RATIONALE:_The aim of the present study was to investigate the anticonvulsant activity of AWD 131-138, a new substance with potent anticonvulsive and anxiolytic activity in a model for partial epilepsy and to characterize its preventive potential in this model. METHODS: AWD 131-138 was investigated in the amygdala kindling model in rats. The anticonvulsant activity was tested in fully kindled rats and the effect on the kindling development of rats was determined. RESULTS: AWD 131-138 increased the seizure threshold of fully kindled rats. Significant effects were seen already at 1 mg/kg i.p. At 20 mg/kg i.p., the seizure threshold was elevated by 161%. The substance also inhibited the motor seizure reaction of kindled rats starting at 10 mg/kg i.p. At 20 mg/kg i.p., all rats showed only limbic seizures (stage 1 and 2). In addition, the duration of epileptiform discharges recorded in the amygdala and the total duration of behavioral impairments were reduced by 50% and 80%, respectively.

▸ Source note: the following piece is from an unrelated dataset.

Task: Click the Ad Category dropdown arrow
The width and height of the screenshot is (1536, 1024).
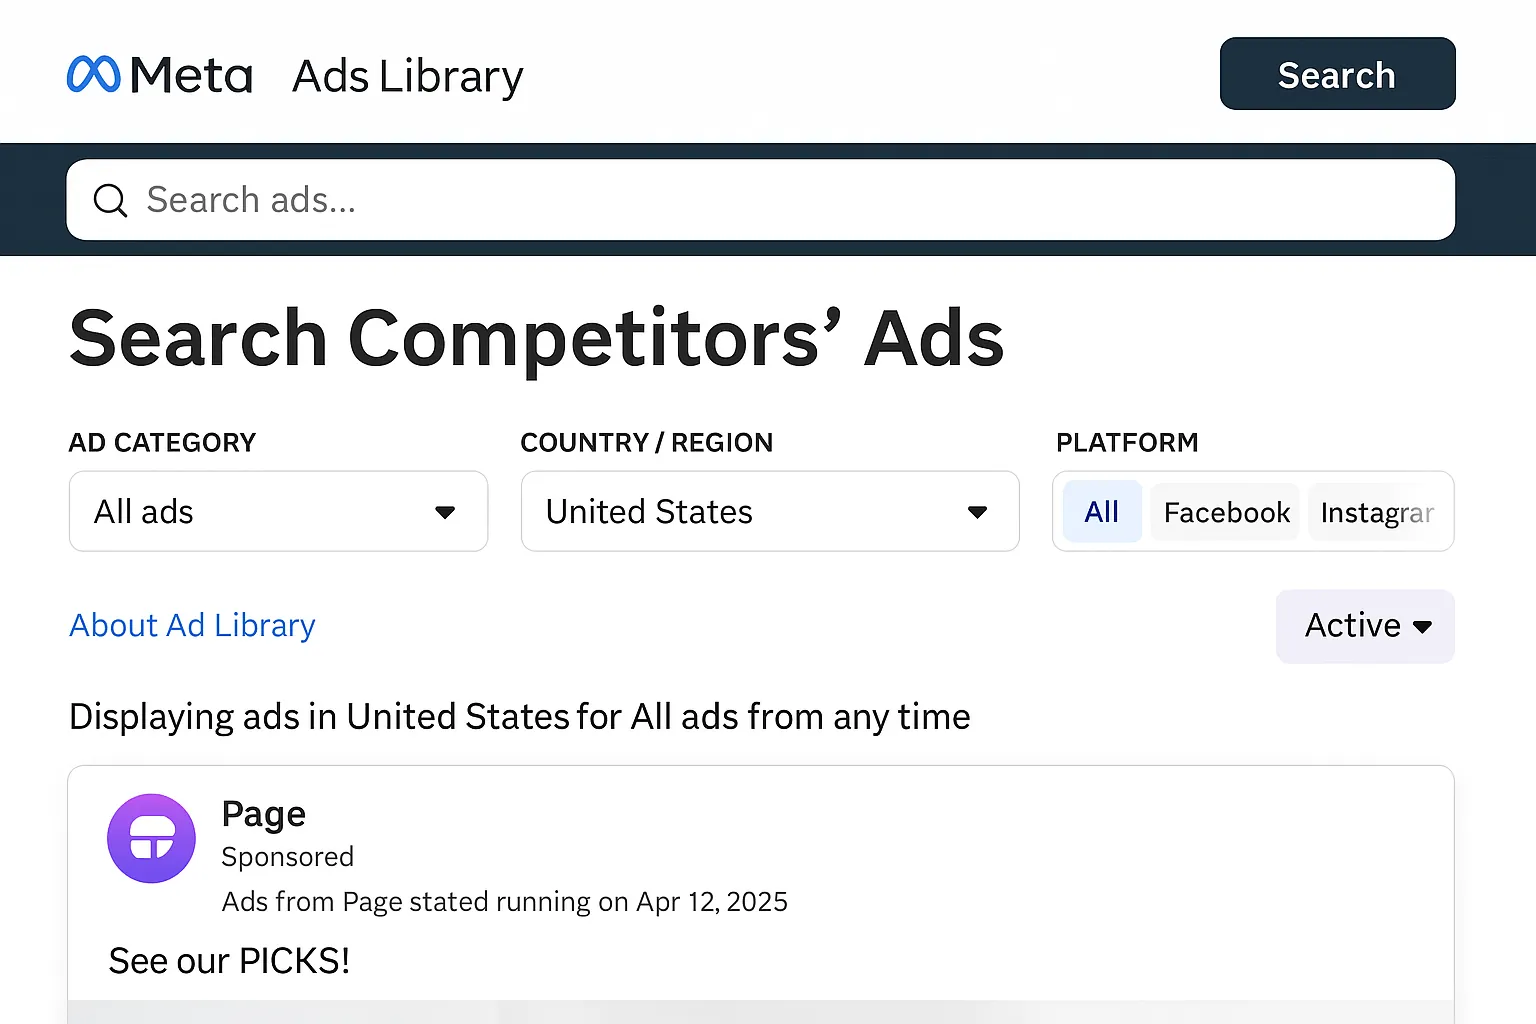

No motor impairment (as being observed on the rotarod) was evident up to the highest dose tested (30 mg/kg i.p.). Repeated treatment with 20 and 30 mg/kg i.p. before the kindling stimulus during kindling acquisition significantly retarded the kindling development; 10 mg/kg i.p. was less effective. The plasma concentration of AWD 131-138 was determined with a selective HPLC-assay on the 1st, 9th, 15th and 22nd day of repeated administration. During a period of 22 days with daily i.p. administration no accumulation of the substance was observed at the time of anticonvulsant testing. CONCLUSIONS: Unlike other anticonvulsants, AWD 131-138 is more potent in the amygdala kindling model of complex partial seizures than in other seizure models like MES test, suggesting that AWD 131-138 is particularly effective against partial seizures. In addition AWD 131-138 delayed the development of the amygdala kindling in rats indicating a preventive potential of the drug.